‘Pandemic has transformed the act of cooking, eating’, says master chef Massimo Bottura
Bottura also discussed the return of simplicity. During the lockdown in Italy, Bottura and his family — his wife Lara and children Alexa and Charlie — started a series called Kitchen Quarantine to showcase easy-to-replicate recipes.
The act of cooking is an ethical choice. Let’s start asking where our food comes from, and how to secure its future. That was the Italian master chef Massimo Bottura, best known for the three-Michelin-starred restaurant Osteria Francescana in Modena, and his pandemic-era Instagram series Kitchen Quarantine, speaking at the Hindustan Times Leadership Summit on Thursday.

Recognising that a pandemic-era world has given everyone a newfound relationship with food — some have turned to it for comfort, others have taken to it to calm strained nerves, and many have cooked more variedly than before — Bottura, the Thailand-based Indian chef Gaggan Anand, best known for his two-Michelin-starred restaurant Gaggan, and the Indian chef Ritu Dalmia discussed the lockdown as a period of reinvention and discovery and, most importantly, as a wake-up call.
“Covid-19 [disease] has been a big threat to fine dining,” Anand said. “Restaurants are closing. Chefs I know are jobless.” Unfortunately that was neither recognised nor addressed by the government, Dalmia added, going on to talk about how restaurants in India were left to bear the brunt of the pandemic on their own. “We have to now live with what remains. These are rare and precious days, with silence and stillness, and we have to do something to deserve them,” Bottura told Dalmia, who asked him about his efforts at giving back even while running a world-class restaurant and a guesthouse.
Bottura also discussed the return of simplicity. During the lockdown in Italy, Bottura and his family — his wife Lara and children Alexa and Charlie — started a series called Kitchen Quarantine to showcase easy-to-replicate recipes. “One of the things I did during this period is ask myself a lot of questions,” Bottura said. “What is the purpose of a restaurant in the 21st century? Is it a place to have a meal… a place that promotes culture, connects to agriculture, promotes education, learning, growth. These connections are important to keep us from being isolated in our kitchens, to keep us connected to our communities and the world.”
Speaking about the soup kitchens run by the humanistic, cultural project Food for Soul started by his wife and him, Bottura said that chefs could indeed make a difference in the world by choosing what they serve at the table. “[Chefs] can affect agriculture, tourism, culture...” he said.
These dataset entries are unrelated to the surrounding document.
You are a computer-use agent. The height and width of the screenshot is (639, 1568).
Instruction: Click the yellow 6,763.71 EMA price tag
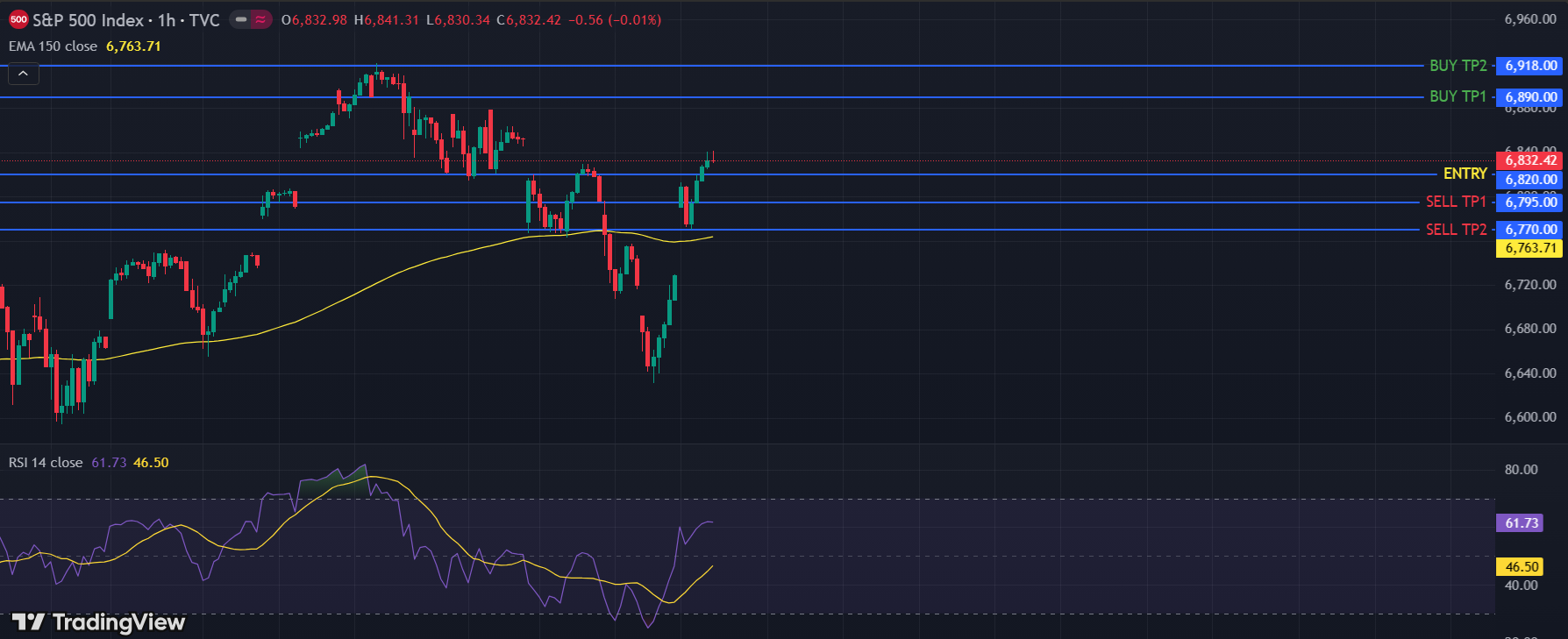click(x=1530, y=248)
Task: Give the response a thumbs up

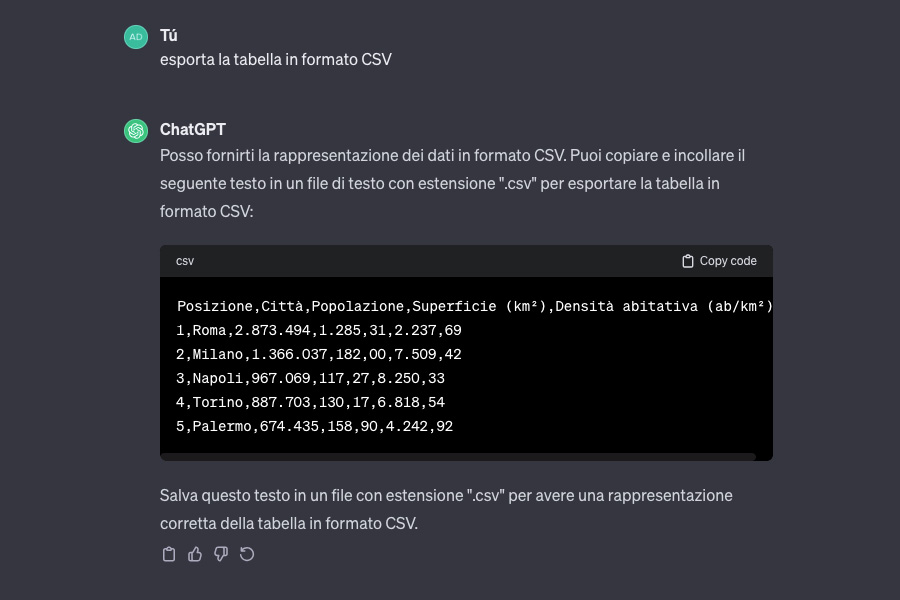Action: tap(195, 554)
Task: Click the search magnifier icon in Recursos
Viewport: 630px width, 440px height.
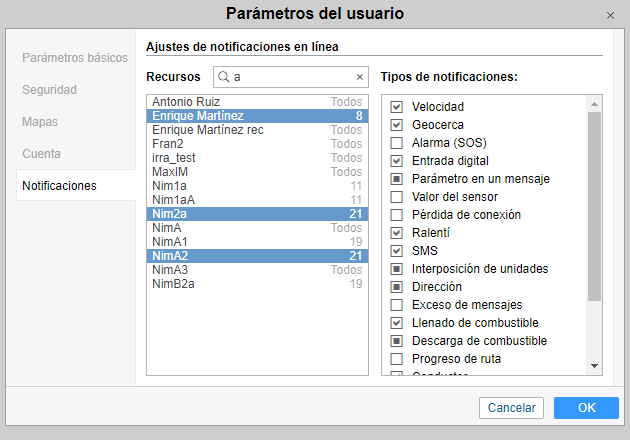Action: pyautogui.click(x=223, y=77)
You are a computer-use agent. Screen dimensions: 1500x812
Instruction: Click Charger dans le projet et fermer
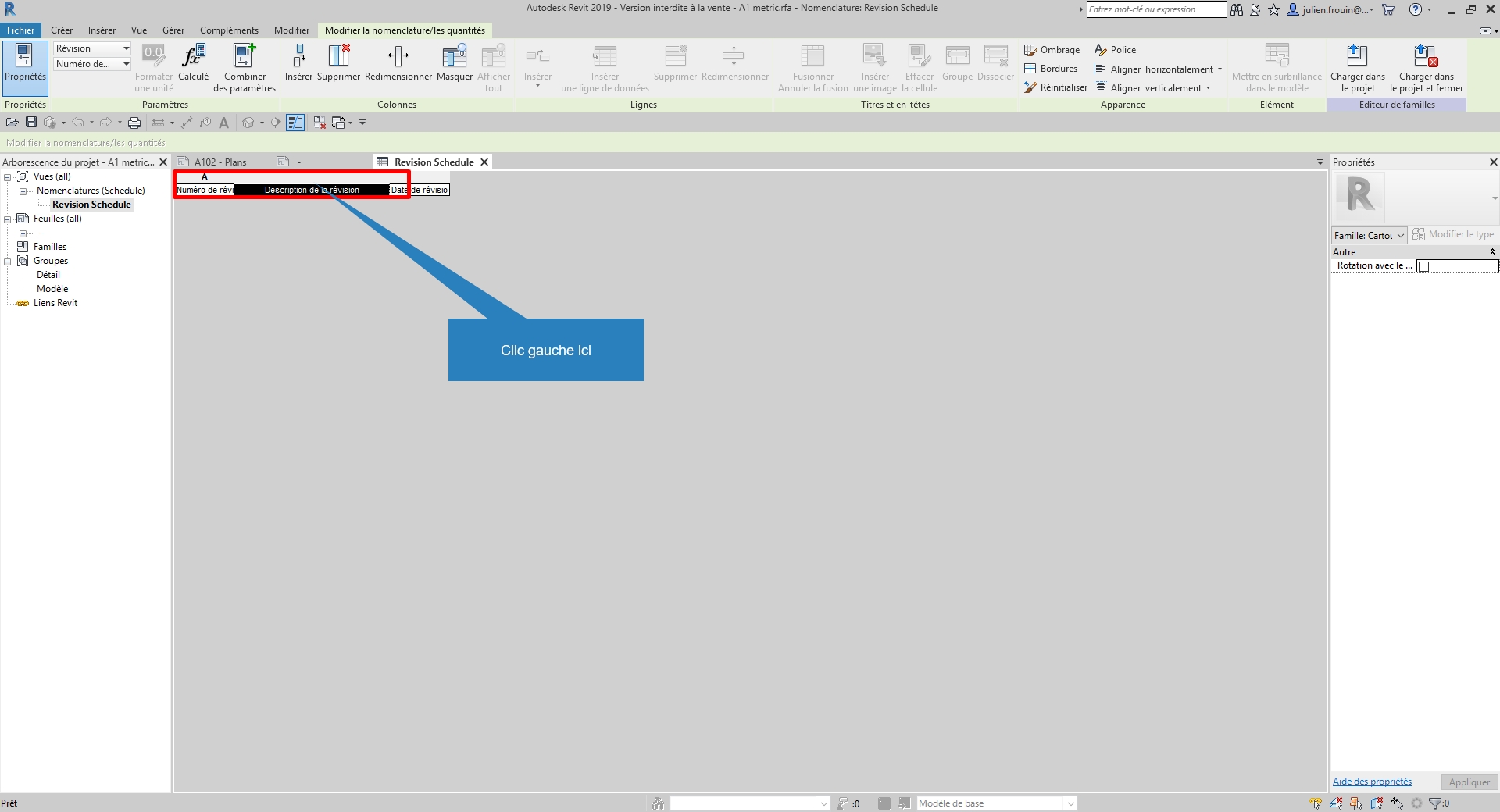(x=1426, y=57)
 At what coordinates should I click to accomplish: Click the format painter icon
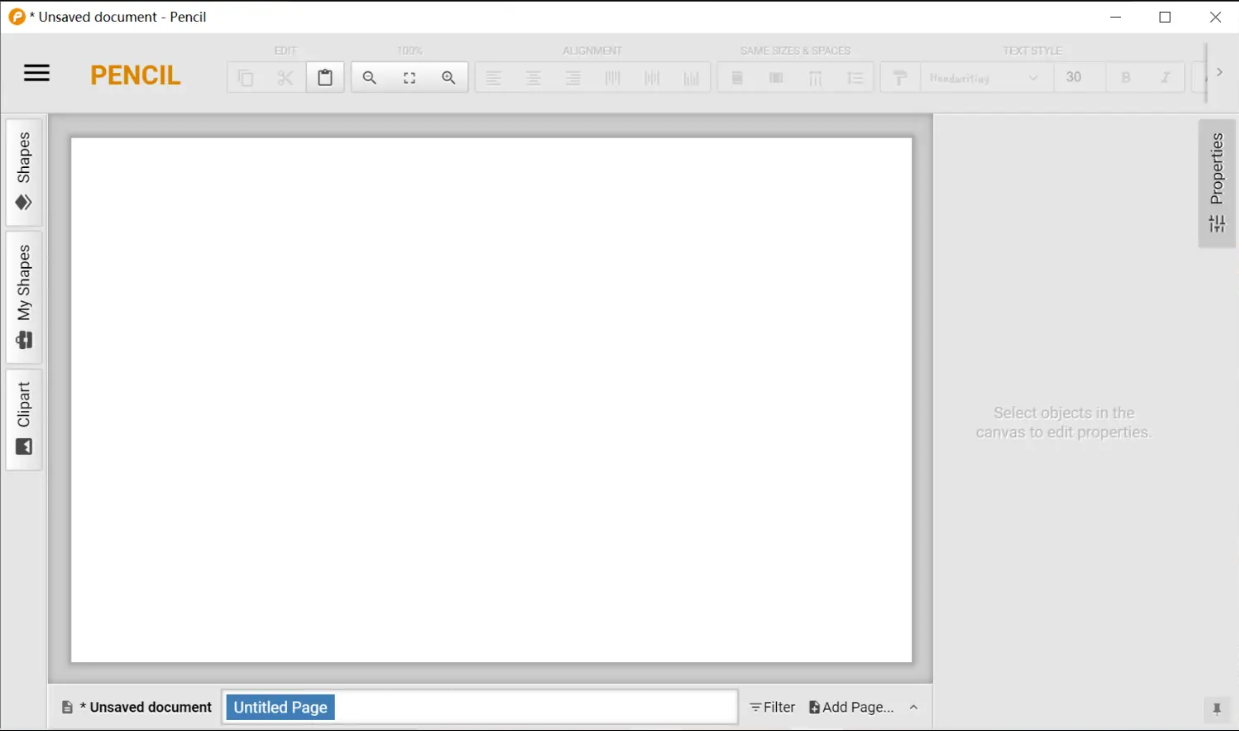(900, 78)
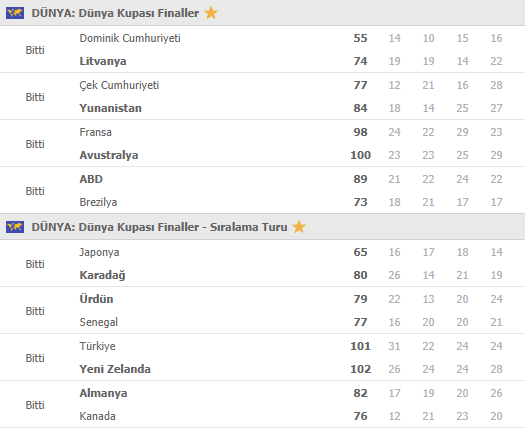This screenshot has height=429, width=525.
Task: Click the world flag icon beside Sıralama Turu
Action: pyautogui.click(x=15, y=227)
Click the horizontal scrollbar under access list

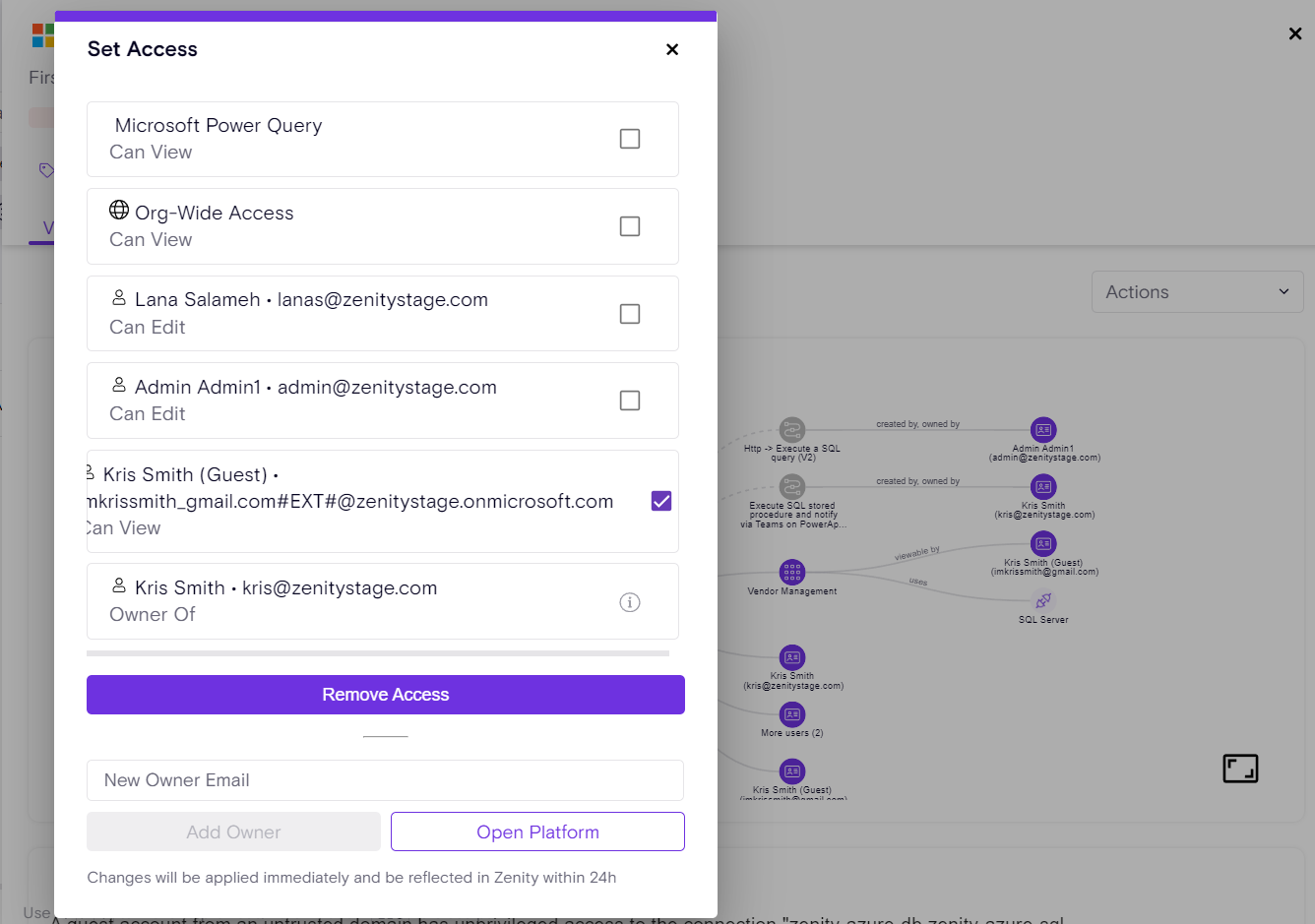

Asked how the pandemic was likely to change our world view when it came to food, Anand said, “We are living in a world waiting for hope. Covid is a time to rediscover our culture. The whole idea of pickling was all about avoiding waste.” The real challenge now, he added, would be for every chef to stop and think about how they wanted to go forward. “Do we go back to what we were doing? Or do we rethink.”
“If you look at the last 20 years, social media, microwave ovens and the fast-food culture became part of society,” he added. “But people started cooking at home during Covid. Making an egg… which was difficult in the modern world of the workaholic. These people can now recognise chefs as important people in society. Not just a doctor or an army man, but chefs, especially in India, where chefs are in the last category of choice in career,” he said.
Speaking of the act of cooking as an ethical choice, Bottura pointed out that we ought to “start asking ourselves where our food comes from”. “Better food education means a better future for food. [There is a need to] re-educate adults about how to shop, cook and eat. Remind the public to use their voice through what they have chosen to buy. Can we encourage a food system that favours sustainability and reinforce local production, and respect for the produce and the people who make them,” he said.
The session ended with a round of rapid-fire questions posed by Dalmia, in which Anand picked a Ferrari over a bicycle, tofu over paneer and ravioli over dimsum (that last, much to Bottura’s delight). Asked to name an ingredient he hated, Bottura picked arrogance and said that his favourite secret midnight snack was defrosted pizza, and, after some initial hesitation, picked Indian over Chinese takeaway. Jesus Christ is the historical figure he would most like to cook for, he added. “I would to make the best piece of bread ever, break it and share it with him,” he said.